The U.S. Cybersecurity and Infrastructure Security Agency (CISA) has flagged two critical vulnerabilities, one in Langflow and another in Trend Micro Apex One, for active exploitation. These newly added entries to CISA’s Known Exploited Vulnerabilities (KEV) catalog highlight ongoing threats that organizations must address promptly to prevent further cyber attacks.
The announcement on May 22, 2026, serves as a stark reminder of the persistent risks posed by zero-day and actively exploited security flaws. Federal agencies are mandated to patch these vulnerabilities by an early June deadline to safeguard their networks against potential breaches.
Langflow Vulnerability Sparks System Compromise Fears
The first vulnerability, designated CVE-2025-34291, affects Langflow and carries a severe CVSS score of 9.4. This flaw is an origin validation error that, if exploited, grants attackers the ability to execute arbitrary code on a victim’s system, leading to a full system compromise. Obsidian Security’s report from December 2025 detailed how this vulnerability arises from a combination of overly permissive Cross-Origin Resource Sharing (CORS) policies, a lack of Cross-Site Request Forgery (CSRF) protection, and an endpoint that inherently allows code execution.
The consequences of exploiting CVE-2025-34291 are significant. According to Obsidian Security, successful exploitation not only compromises the immediate Langflow instance but also exposes all sensitive access tokens and API keys stored within its workspace. This can, in turn, trigger a cascading compromise across all integrated downstream services, including cloud and SaaS environments, creating a broad attack surface.
Further compounding concerns, Ctrl-Alt-Intel reported in March 2026 that the Iranian hacking group MuddyWater has been actively exploiting this vulnerability. Their modus operandi appears to be using the flaw to gain initial access into target networks, a common tactic for sophisticated threat actors.

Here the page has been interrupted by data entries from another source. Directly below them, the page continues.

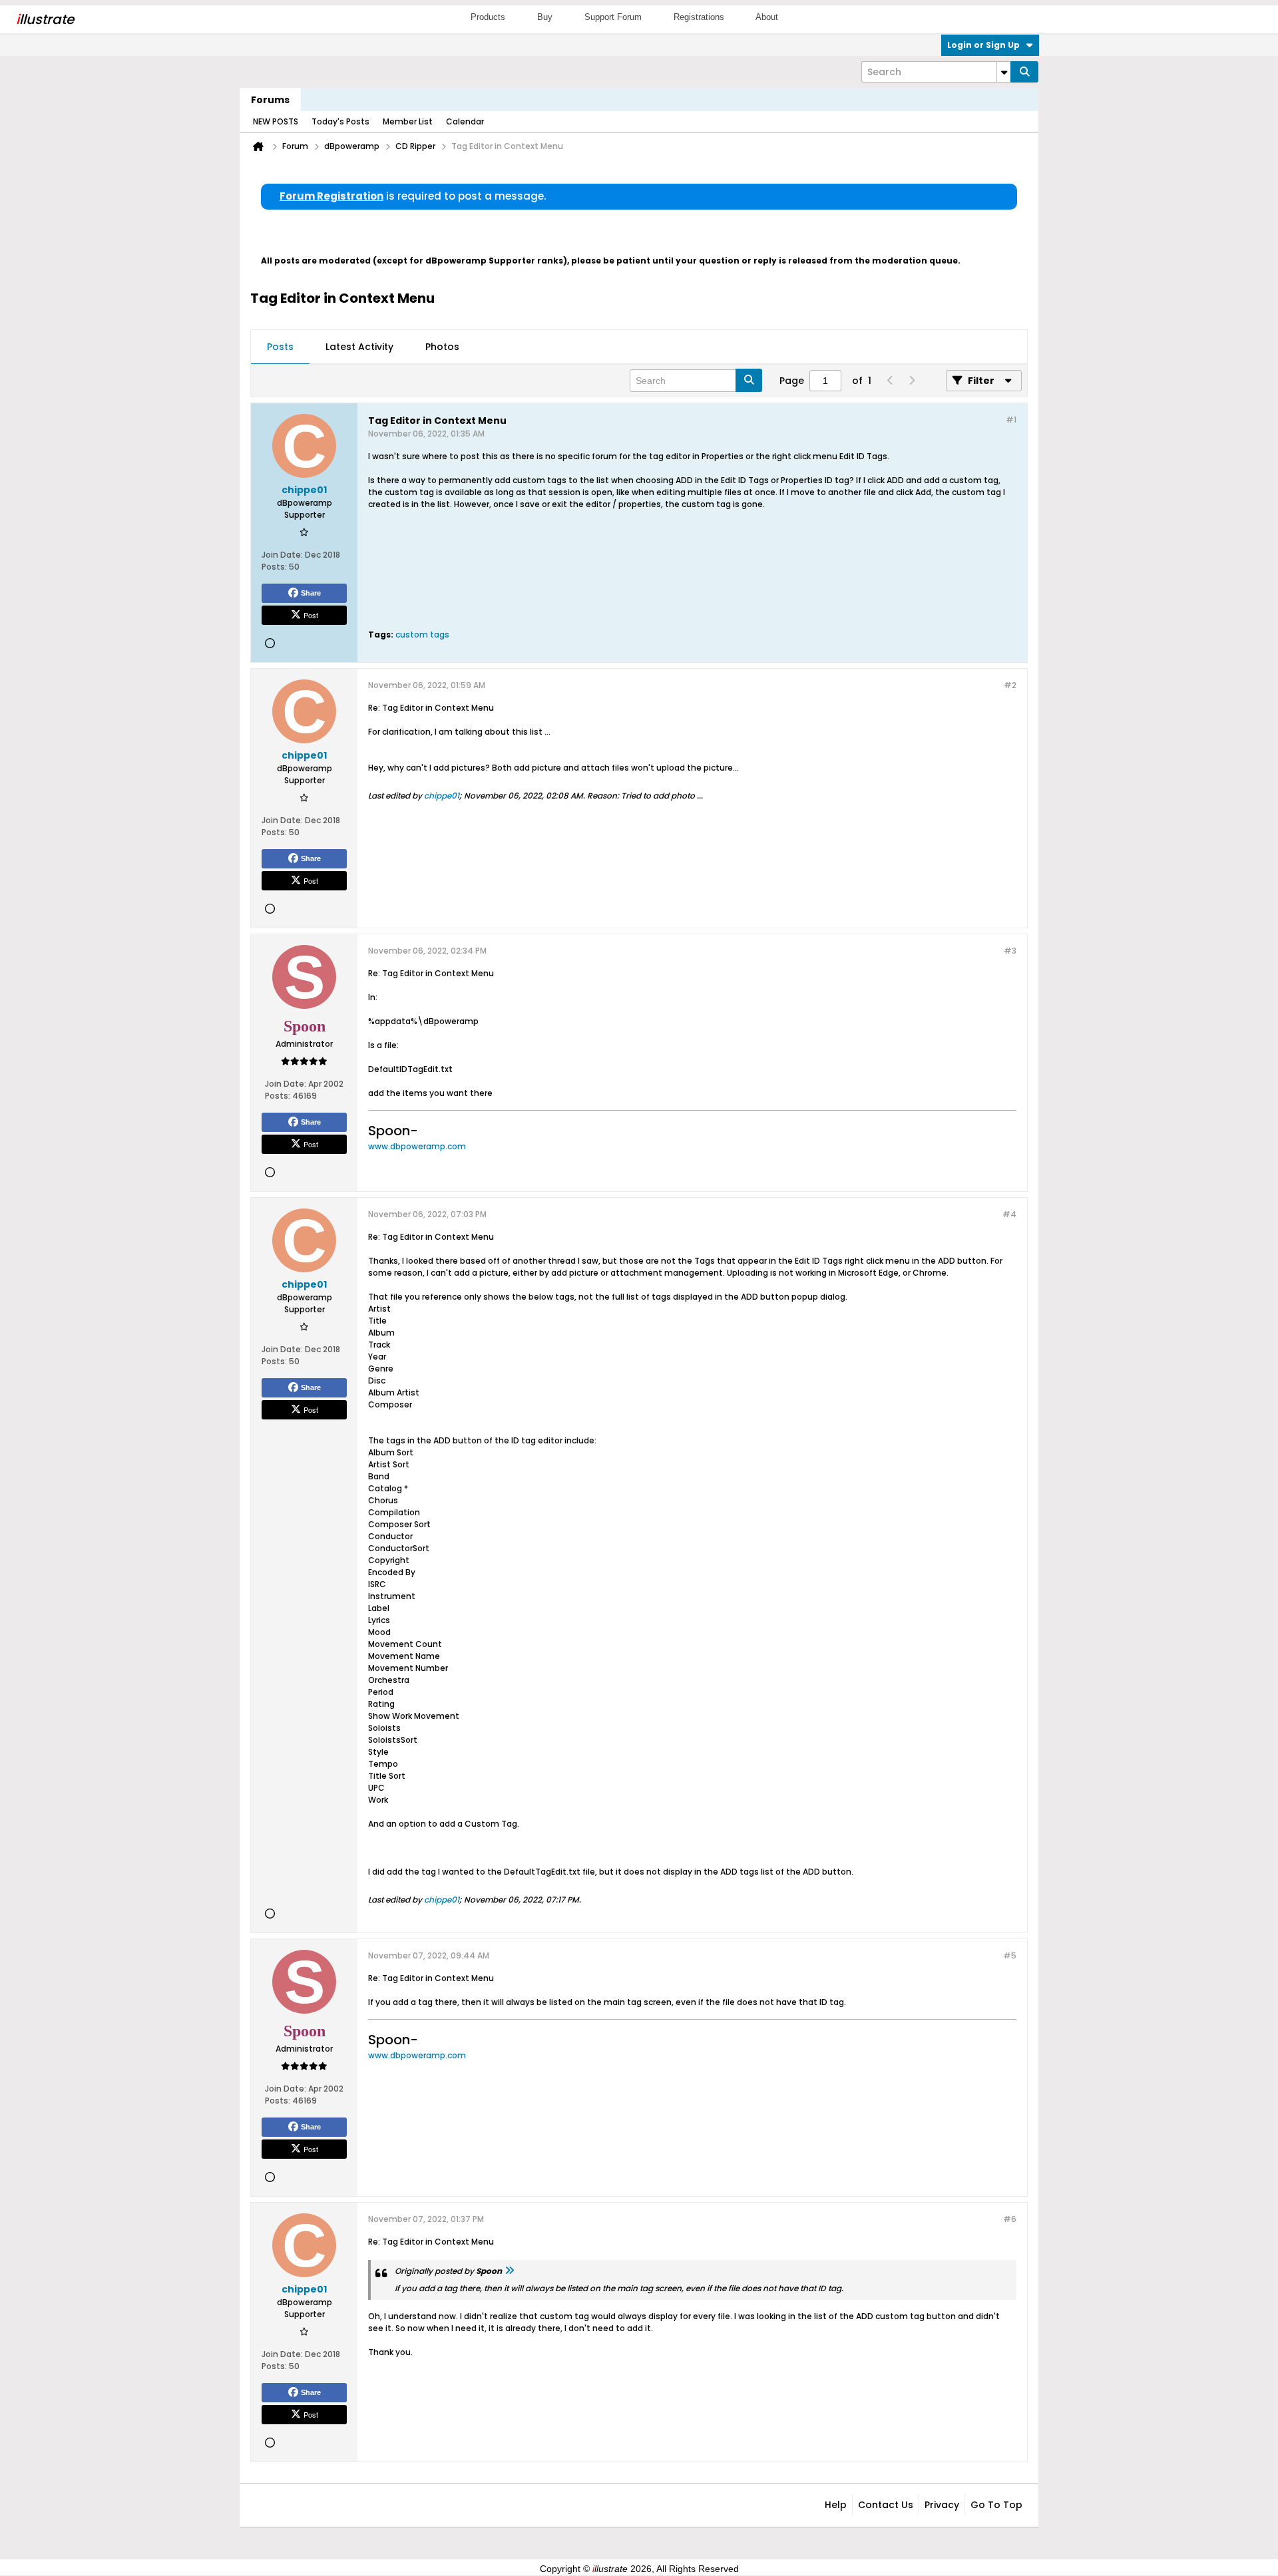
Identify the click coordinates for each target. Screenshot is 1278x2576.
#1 (1011, 419)
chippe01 (441, 795)
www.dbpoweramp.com (417, 1146)
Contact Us (885, 2504)
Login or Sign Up (983, 45)
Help (836, 2504)
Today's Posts (340, 121)
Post (311, 615)
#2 (1010, 685)
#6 (1009, 2219)
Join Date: (282, 554)
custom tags (422, 634)
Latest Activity (359, 346)
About (766, 17)
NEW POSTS (275, 121)
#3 (1010, 950)
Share (311, 593)
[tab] (280, 347)
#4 (1009, 1214)
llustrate (45, 19)
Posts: (274, 566)
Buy (544, 17)
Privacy (942, 2504)
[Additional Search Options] (1003, 72)
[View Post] (509, 2271)
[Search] (1024, 72)
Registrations (699, 17)
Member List (408, 121)
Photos (442, 346)
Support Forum (613, 17)
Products (488, 17)
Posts (280, 346)
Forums (270, 99)
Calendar (465, 121)
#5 (1009, 1955)
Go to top (996, 2504)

Trend Micro Apex One Faces Directory Traversal Threat
The second vulnerability added to the KEV catalog is CVE-2026-34926, impacting on-premise versions of Trend Micro Apex One. This flaw has a CVSS score of 6.7 and is classified as a directory traversal vulnerability. Trend Micro confirmed that they have observed at least one attempt at active exploitation in the wild.
Exploitation of CVE-2026-34926 requires specific conditions. A pre-authenticated local attacker must first gain access to the Apex One Server and possess administrative credentials through some other means before they can leverage this vulnerability. Once achieved, the attacker can modify a key table on the server to inject malicious code, which can then be deployed to agents on affected installations.
While the requirements for exploitation are stringent, the potential for widespread impact on managed endpoints makes this a serious concern for organizations relying on Trend Micro Apex One for their endpoint security. The ability to inject malicious code into agents can lead to a broad dissemination of malware or further compromise of secured systems.
Mandatory Patching for Federal Agencies
In response to the active exploitation of these vulnerabilities, CISA has issued a directive requiring all Federal Civilian Executive Branch (FCEB) agencies to apply the necessary security updates. The deadline for compliance is set for June 4, 2026. This swift action is a critical step in mitigating the immediate risks posed by CVE-2025-34291 and CVE-2026-34926, and underscores the importance of maintaining up-to-date security defenses against evolving cyber threats.